Whenever you’re learning something new, including running a new business and learning how to work with customers, you’re going to make a mistake.
At least one mistake.
And if you’re anything like me, you’re so excited in the beginning. You start with a swing set (your simple service), and you quickly turn it into a theme park, an uncontrollable juggernaut of ideas (a multi-faceted business).
Of course you know that you can only focus effectively on one thing at a time. Any more than that is spreading yourself too thin, and that can affect the quality of your work.
But you’re excited! Even so, the last thing you want to do is make a costly mistake in your business, like letting down a customer, or having an epic public crash.
So how do you avoid this?
My husband inadvertently gave me the answer.
He is an avid remote control aircraft fanatic. He is constantly in his man-cave, building scale model planes and helicopters, testing out new wing designs and adding and removing parts for looks, speed and performance.

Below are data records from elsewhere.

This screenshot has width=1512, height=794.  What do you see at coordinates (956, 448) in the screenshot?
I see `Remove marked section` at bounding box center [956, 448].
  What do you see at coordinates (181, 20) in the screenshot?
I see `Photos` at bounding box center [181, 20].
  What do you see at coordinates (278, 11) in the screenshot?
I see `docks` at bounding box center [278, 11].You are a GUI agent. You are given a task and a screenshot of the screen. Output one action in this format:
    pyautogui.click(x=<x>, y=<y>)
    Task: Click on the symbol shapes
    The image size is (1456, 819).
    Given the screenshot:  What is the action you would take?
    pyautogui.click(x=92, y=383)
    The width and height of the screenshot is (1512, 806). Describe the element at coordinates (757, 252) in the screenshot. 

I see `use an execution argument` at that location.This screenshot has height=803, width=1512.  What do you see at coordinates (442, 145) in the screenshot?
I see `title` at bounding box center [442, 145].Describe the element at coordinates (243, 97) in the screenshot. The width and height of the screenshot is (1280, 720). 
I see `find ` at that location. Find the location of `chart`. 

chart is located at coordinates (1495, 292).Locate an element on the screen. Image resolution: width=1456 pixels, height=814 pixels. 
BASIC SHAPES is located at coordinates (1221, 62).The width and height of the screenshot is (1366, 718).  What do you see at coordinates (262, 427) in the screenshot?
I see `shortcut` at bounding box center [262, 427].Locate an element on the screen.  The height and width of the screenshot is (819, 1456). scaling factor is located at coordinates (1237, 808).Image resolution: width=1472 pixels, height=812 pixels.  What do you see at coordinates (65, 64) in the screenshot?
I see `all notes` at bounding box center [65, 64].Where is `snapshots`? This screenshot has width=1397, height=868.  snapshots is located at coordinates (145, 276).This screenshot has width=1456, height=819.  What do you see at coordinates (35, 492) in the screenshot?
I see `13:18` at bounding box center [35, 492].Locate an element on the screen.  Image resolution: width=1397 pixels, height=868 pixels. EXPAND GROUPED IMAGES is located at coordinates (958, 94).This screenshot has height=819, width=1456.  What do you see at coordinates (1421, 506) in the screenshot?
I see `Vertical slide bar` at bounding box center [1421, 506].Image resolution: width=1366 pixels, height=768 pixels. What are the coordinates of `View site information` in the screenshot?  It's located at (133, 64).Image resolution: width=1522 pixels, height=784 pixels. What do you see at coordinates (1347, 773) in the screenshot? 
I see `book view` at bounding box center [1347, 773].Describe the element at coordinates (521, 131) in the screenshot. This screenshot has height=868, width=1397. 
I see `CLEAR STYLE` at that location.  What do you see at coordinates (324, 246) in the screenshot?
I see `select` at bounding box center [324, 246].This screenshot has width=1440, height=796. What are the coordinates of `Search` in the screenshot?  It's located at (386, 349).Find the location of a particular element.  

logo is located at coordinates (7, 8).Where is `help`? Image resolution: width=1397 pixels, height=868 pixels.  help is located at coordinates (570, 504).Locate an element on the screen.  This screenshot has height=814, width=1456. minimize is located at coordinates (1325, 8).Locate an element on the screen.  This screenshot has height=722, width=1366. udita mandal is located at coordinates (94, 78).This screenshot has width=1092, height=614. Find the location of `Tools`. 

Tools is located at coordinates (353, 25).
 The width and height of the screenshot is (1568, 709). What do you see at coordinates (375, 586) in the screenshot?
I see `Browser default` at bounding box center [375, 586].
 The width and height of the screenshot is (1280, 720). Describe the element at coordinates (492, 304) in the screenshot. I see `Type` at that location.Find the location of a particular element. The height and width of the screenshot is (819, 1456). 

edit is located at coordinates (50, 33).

One day, while testing out his latest model jet at a local airfield, his plane came down hard and shattered into smithereens. Tiny pieces of foam lay all over the grass.
His friend came over and said, “Ah, you were only flying one mistake high – too close to the ground. You should have been at least three mistakes high”.
In other words, when you’re testing out a new concept, service or product, it’s important to:
- Keep it simple enough to control easily
- Tread carefully, anticipating worst-case disasters
- Allow enough space and time to manage any mistakes.
Fly your craft high enough to test it safely, do short flights, and temper your bravado. It could save you some costly reputation or financial business mistakes.